Madison se apresuró a disculparse.

—Perdona que sea tan directo, pero, si has estado casada con George el tiempo suficiente para quedar en ese estado, ya deberías saber que ninguno de nosotros tiene buenos modales.

—Llevo casada con George el tiempo suficiente como para quedar dos veces en este estado —le respondió Rose enseguida—, así que la infinita capacidad de los hermanos Randolph de adaptarse y cambiar no deja de sorprenderme.

—Una persona muy diplomática —observó Madison—. Supongo que tendría que serlo para poder sobrevivir.

George miró a su esposa de tal manera que la hizo estallar de risa.

—¿He dicho algo que no debía? —preguntó Madison. No le gustaba que la gente se riera de él. Se sentía estúpido. Su padre solía hacerlo cuando quería castigarlo.

—Cuando veas a Monty, pídele que te hable de los dos primeros días que Rose pasó en el rancho —respondió George.

Madison no sabía mucho sobre mujeres embarazadas, pero suponía que no era aconsejable permanecer de pie. En Boston se quedaban en cama tan pronto como sabían que estaban embarazadas y no se levantaban hasta que se habían recuperado por completo.

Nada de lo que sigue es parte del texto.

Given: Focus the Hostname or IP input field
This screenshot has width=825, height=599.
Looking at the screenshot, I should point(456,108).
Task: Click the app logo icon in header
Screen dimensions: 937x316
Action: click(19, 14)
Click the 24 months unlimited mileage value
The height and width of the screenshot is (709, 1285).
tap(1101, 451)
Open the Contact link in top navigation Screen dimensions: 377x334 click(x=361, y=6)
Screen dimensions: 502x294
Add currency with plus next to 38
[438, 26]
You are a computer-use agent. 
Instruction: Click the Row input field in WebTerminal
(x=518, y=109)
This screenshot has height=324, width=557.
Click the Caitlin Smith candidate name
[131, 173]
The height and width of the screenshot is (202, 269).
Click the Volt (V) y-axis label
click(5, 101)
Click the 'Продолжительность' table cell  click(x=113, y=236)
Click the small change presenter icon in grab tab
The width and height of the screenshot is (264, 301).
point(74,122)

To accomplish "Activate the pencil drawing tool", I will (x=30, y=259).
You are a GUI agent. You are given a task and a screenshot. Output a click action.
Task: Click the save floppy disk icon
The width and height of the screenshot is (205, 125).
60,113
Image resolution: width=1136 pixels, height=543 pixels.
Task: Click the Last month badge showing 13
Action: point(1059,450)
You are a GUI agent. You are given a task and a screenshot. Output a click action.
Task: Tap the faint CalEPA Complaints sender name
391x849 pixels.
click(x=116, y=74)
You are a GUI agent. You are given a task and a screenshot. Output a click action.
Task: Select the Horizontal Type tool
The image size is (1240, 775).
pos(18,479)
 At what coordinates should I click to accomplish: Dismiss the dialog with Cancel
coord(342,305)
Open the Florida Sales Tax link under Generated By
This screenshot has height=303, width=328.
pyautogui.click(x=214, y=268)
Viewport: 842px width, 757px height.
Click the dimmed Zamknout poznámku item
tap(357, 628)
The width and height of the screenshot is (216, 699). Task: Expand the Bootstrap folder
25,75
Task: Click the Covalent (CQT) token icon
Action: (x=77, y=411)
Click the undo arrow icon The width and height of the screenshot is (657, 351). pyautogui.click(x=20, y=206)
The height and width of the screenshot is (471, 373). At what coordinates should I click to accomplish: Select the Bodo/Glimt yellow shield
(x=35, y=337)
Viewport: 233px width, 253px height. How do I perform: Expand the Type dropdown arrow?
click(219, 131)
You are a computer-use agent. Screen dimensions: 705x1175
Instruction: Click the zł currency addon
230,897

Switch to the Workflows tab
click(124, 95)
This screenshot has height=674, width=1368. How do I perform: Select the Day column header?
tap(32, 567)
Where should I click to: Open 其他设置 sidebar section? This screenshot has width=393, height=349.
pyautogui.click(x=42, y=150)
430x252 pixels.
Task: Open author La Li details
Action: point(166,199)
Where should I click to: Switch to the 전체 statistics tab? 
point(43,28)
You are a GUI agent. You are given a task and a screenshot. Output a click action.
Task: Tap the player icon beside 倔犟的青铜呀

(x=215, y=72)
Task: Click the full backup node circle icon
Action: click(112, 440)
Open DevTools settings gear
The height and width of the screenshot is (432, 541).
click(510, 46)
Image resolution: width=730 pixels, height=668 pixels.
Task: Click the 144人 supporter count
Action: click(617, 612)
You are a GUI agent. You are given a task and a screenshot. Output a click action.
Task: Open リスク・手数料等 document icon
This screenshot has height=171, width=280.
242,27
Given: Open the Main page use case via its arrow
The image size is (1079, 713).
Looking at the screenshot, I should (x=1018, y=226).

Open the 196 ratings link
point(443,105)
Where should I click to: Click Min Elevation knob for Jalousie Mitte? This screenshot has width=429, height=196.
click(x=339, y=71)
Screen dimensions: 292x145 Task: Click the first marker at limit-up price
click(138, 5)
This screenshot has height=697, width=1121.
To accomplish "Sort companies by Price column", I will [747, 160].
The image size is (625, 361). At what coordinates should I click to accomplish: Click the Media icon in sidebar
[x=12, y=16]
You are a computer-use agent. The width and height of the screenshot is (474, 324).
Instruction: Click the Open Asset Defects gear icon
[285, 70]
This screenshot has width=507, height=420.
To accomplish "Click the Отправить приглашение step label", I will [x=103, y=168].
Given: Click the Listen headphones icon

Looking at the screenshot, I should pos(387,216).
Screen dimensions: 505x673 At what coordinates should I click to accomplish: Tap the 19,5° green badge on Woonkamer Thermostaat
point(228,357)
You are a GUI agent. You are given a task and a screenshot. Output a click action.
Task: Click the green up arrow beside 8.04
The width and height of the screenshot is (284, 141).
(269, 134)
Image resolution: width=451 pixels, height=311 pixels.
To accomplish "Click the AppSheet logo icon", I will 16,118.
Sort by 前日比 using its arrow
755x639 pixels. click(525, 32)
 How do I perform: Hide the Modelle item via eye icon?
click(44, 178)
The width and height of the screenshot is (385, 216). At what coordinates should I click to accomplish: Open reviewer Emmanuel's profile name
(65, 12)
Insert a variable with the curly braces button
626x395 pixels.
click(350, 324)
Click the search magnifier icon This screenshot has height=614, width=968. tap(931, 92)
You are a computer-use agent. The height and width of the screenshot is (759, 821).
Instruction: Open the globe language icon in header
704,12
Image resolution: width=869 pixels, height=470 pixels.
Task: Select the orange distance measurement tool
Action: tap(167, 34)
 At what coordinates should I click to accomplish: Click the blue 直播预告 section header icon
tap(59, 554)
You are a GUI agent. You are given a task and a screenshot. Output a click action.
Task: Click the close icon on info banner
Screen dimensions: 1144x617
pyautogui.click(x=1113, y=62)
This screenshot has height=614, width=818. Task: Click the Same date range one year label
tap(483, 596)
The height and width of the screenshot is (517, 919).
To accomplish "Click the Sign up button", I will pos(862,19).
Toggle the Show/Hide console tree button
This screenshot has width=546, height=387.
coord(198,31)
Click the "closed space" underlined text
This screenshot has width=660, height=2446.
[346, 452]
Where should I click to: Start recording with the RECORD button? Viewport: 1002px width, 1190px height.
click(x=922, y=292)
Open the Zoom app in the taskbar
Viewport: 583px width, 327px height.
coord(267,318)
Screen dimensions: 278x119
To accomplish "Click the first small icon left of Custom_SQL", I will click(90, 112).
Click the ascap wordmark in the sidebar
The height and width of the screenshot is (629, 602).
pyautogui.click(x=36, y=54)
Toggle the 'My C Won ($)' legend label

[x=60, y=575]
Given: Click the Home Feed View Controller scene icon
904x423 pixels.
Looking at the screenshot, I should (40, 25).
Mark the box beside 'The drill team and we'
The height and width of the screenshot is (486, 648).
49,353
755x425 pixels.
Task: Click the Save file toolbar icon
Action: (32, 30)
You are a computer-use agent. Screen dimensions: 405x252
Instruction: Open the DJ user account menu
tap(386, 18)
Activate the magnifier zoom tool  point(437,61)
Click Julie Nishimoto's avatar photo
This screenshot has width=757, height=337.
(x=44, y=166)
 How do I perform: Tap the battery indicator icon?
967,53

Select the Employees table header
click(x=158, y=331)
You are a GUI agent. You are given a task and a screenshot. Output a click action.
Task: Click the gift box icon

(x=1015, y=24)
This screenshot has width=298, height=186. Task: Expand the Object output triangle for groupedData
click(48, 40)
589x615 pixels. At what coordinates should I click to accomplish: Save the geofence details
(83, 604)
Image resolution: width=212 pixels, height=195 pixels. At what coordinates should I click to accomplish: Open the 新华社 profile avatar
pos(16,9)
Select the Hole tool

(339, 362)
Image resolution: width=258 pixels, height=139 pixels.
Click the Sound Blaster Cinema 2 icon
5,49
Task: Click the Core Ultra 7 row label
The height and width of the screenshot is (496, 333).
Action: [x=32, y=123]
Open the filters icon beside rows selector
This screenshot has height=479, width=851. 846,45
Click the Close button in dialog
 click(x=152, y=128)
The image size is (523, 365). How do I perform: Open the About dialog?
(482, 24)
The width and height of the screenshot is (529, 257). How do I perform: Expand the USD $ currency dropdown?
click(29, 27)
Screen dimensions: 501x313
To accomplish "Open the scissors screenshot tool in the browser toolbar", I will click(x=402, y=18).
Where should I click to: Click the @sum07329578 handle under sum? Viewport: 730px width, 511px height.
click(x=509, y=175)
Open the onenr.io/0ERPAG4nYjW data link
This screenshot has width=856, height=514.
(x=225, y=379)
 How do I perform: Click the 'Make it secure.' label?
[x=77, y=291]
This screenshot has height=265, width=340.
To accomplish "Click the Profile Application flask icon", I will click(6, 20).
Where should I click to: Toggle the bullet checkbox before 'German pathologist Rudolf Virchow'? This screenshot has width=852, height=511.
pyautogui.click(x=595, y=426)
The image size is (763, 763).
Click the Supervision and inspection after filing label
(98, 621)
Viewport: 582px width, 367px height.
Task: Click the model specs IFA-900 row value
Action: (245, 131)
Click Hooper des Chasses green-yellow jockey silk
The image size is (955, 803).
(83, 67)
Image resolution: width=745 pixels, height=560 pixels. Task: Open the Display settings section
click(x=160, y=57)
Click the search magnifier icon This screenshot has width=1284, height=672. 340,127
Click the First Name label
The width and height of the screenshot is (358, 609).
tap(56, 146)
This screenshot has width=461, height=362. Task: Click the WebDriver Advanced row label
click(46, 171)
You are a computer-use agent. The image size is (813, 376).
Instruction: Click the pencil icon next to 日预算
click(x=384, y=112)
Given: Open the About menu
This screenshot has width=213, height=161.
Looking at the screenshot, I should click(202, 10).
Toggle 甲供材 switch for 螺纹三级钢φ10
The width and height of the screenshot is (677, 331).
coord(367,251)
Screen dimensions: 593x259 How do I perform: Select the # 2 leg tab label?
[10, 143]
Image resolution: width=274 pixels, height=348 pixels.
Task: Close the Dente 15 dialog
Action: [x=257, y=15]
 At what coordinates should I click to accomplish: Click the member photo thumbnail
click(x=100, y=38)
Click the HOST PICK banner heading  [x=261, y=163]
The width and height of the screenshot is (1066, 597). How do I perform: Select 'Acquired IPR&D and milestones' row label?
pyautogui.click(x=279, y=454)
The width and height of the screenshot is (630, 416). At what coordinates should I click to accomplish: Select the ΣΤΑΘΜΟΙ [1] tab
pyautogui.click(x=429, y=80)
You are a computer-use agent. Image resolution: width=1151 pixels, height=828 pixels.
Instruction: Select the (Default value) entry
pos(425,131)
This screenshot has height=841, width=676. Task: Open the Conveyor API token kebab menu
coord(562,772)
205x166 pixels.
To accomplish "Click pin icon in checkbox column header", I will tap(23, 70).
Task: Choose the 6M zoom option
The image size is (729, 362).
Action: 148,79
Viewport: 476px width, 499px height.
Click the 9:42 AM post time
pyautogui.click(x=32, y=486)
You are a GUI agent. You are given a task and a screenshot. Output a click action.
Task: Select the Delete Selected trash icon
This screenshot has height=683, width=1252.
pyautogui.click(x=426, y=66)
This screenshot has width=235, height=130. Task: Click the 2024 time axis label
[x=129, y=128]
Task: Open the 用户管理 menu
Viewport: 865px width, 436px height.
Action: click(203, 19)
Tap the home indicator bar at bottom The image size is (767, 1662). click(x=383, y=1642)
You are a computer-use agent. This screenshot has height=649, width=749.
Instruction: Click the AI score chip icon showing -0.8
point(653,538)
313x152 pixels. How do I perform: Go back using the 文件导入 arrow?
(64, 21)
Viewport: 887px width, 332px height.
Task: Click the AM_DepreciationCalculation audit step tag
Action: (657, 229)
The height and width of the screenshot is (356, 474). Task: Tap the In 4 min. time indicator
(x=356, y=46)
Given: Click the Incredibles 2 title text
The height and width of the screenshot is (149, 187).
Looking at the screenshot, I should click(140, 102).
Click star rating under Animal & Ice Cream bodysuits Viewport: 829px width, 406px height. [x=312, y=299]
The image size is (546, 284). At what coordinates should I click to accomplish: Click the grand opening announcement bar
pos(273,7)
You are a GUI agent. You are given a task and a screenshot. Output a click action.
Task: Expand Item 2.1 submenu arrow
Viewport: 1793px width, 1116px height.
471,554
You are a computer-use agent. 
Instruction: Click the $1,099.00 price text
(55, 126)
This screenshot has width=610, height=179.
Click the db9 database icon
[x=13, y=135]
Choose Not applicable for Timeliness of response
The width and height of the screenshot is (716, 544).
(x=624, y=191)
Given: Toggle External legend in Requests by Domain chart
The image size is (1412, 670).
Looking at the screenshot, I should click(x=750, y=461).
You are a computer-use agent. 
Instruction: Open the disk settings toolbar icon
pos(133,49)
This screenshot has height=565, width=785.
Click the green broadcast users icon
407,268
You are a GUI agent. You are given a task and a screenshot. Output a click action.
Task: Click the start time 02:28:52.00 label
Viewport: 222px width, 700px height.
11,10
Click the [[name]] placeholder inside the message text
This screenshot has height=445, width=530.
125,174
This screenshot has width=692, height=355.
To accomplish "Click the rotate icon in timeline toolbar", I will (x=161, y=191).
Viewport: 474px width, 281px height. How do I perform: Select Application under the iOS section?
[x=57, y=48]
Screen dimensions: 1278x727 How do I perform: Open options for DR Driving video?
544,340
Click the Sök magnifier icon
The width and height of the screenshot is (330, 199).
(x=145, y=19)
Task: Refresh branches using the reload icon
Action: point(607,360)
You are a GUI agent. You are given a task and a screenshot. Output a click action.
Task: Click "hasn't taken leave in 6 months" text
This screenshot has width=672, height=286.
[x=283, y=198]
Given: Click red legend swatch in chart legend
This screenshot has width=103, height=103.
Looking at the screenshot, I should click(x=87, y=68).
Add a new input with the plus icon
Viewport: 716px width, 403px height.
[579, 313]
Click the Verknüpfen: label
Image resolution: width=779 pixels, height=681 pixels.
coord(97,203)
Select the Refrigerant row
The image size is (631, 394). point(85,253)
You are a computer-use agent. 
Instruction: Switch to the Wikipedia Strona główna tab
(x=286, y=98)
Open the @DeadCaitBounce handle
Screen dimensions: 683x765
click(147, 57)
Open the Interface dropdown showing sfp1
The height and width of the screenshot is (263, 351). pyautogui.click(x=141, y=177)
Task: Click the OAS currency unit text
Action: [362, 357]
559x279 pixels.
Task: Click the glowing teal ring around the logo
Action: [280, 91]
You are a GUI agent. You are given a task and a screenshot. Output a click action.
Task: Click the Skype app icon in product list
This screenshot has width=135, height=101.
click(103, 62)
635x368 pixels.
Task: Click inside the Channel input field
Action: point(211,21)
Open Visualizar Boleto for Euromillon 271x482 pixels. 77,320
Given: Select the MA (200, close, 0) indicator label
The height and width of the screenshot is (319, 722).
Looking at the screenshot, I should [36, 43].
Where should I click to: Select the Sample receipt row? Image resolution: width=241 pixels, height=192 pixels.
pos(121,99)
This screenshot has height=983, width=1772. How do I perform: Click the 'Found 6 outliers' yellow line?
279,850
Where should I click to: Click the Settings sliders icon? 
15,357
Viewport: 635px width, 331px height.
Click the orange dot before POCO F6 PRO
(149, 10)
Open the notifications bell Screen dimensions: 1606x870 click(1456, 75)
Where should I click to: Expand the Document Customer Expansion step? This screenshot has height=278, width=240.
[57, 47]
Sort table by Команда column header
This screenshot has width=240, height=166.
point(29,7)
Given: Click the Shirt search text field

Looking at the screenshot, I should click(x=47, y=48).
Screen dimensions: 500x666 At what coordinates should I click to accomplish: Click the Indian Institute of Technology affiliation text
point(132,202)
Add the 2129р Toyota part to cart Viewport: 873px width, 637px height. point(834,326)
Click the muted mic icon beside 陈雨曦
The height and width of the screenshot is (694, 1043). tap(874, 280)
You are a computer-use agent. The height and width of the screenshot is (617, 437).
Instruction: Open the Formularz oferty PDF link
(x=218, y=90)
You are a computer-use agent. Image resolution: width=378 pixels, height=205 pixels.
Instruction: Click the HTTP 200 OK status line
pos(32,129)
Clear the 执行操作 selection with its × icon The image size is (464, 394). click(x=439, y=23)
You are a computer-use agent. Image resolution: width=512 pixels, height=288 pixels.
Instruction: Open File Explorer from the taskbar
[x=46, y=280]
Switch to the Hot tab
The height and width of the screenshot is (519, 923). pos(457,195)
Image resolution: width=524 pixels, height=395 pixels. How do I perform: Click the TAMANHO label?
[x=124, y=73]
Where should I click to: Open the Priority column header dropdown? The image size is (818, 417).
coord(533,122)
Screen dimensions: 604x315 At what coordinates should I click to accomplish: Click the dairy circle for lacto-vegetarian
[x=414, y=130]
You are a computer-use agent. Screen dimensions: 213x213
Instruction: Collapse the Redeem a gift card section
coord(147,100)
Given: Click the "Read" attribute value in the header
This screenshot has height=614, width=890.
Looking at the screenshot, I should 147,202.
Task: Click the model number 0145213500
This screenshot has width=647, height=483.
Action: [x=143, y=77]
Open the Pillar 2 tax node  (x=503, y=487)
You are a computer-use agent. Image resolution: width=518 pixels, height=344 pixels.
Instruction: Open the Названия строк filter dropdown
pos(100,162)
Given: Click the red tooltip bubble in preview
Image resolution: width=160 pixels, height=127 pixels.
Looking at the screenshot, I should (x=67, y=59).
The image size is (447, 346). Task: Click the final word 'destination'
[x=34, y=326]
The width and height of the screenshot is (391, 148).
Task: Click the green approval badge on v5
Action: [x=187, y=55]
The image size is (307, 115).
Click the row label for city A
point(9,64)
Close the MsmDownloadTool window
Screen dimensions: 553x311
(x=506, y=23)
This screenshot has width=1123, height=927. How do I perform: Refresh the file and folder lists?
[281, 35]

Rose parecía estar a punto de explotar y, sin embargo, había seguido a George por aquel desierto.

—¿No quieres sentarte? —le preguntó Madison y se dejó caer en una silla con la esperanza de que Rose hiciera lo mismo.

Así fue.

—¿Cómo convenciste a George de que te dejara hacer un viaje tan largo? —le preguntó.

No era la clase de pregunta que debería hacer a una mujer a la que acababa de conocer, aunque fuera su cuñada, pero tenía curiosidad.

—No dije ni hice nada —le contestó Rose—. Simplemente vine y aún no me ha perdonado. Casi tuve que amarrarlo para impedirle que diera media vuelta y me llevara de regreso a casa.

La imagen de aquella diminuta mujer amarrando a su corpulento marido le hizo gracia; quizá porque él quiso hacer lo mismo con su hermano cuando eran niños, pero George disfrutaba de la ventaja de su fuerza y de su tamaño cuando peleaban.

—No la llevé de regreso a casa porque me prometió descansar tanto como fuera posible —explicó George—. Por esa razón se ha quedado esperando aquí en lugar de ir a recibirte al tren, como quería. —Ayudó a su esposa a levantarse—. Ahora nos marchamos para que puedas ponerte cómodo. Cenaremos después de ver a Hen.